- **Required work**
Please print, exactly as written, the line containing "Where should I" and each line after it through the end of the material; pictures stay out.
--- Working data Enclosed Below ---
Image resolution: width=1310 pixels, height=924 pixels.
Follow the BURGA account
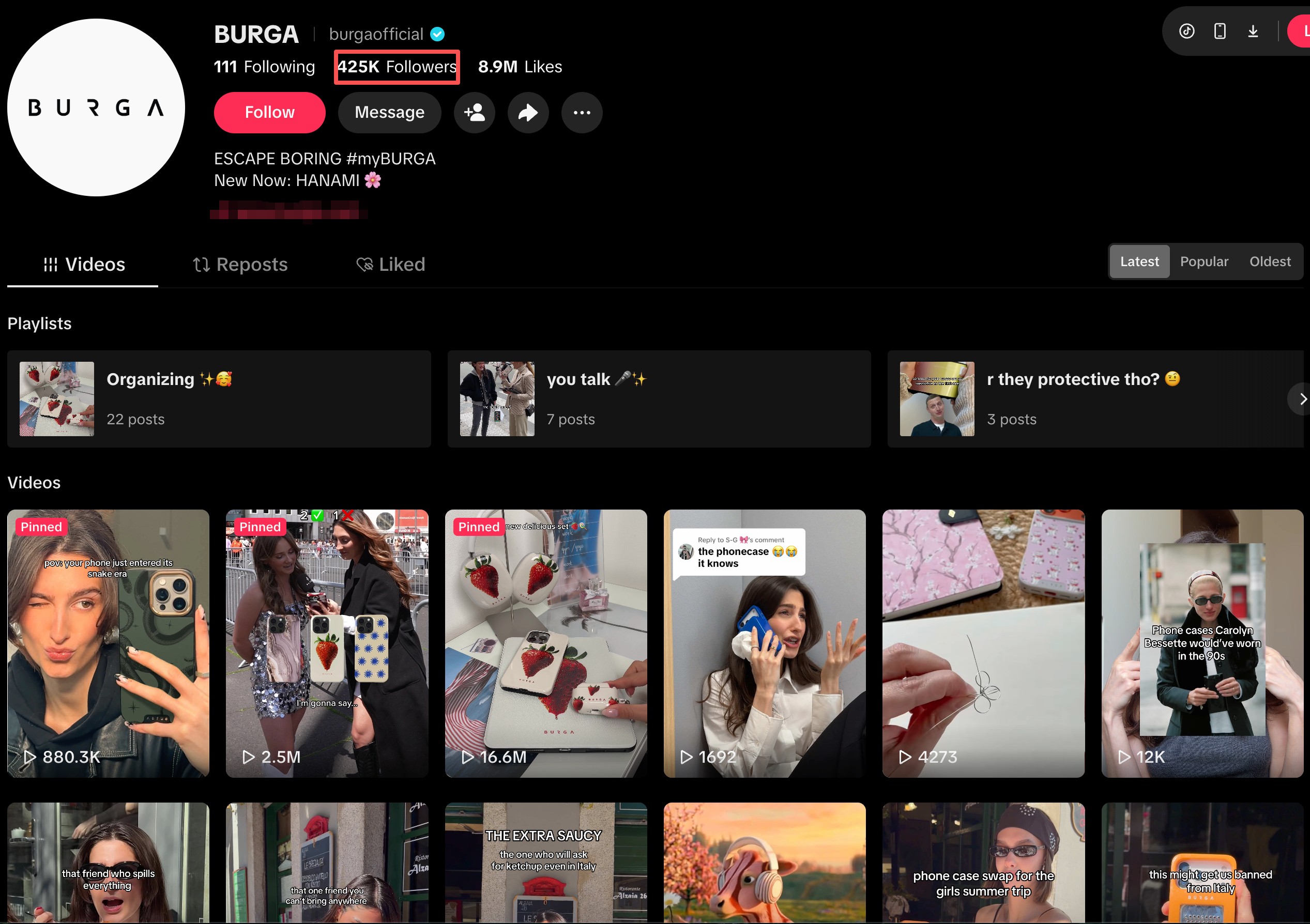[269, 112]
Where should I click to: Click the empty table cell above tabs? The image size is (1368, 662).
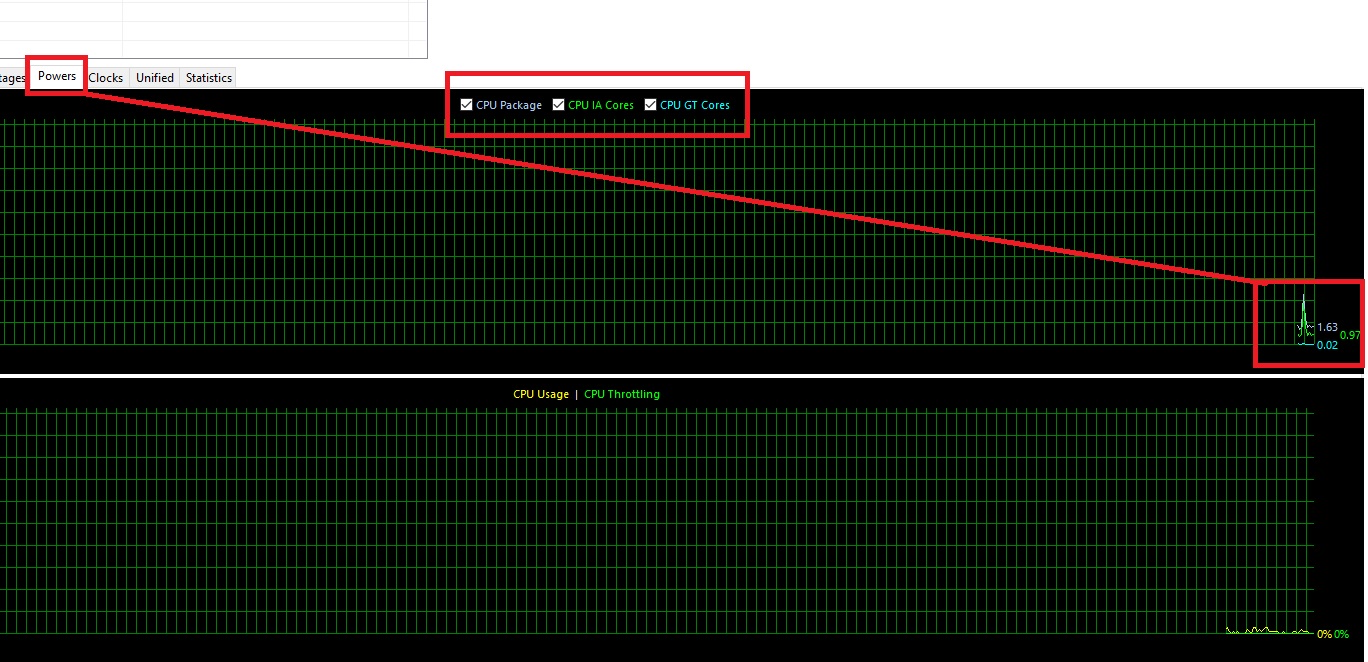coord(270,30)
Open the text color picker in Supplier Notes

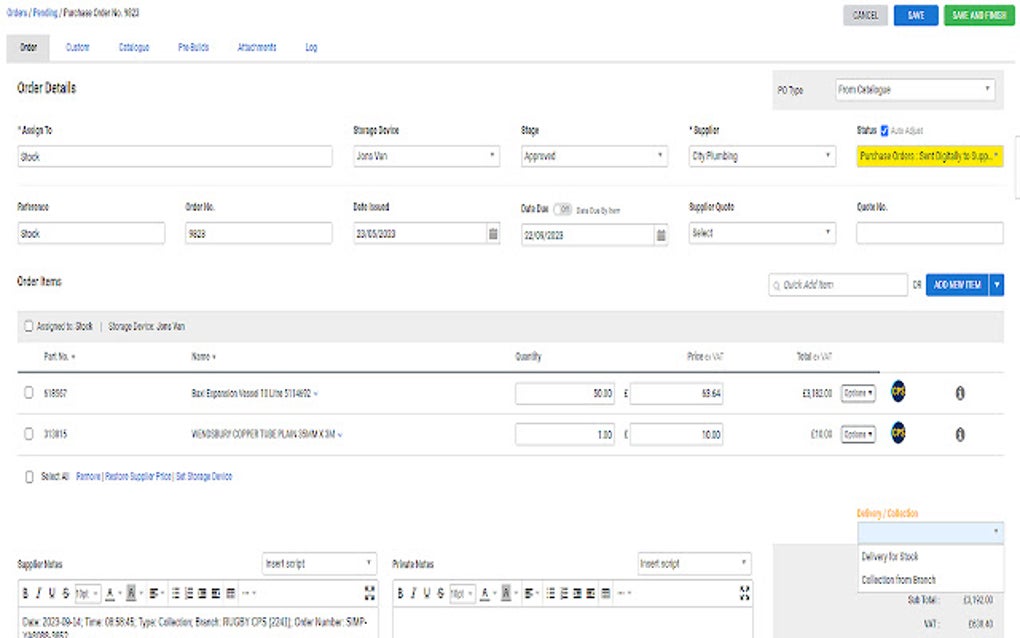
--- End of Enclosed Working data ---
- **Reply**
Where should I click to: Click the empty table cell above tabs? The image size is (1368, 662).
coord(270,30)
Open the text color picker in Supplier Notes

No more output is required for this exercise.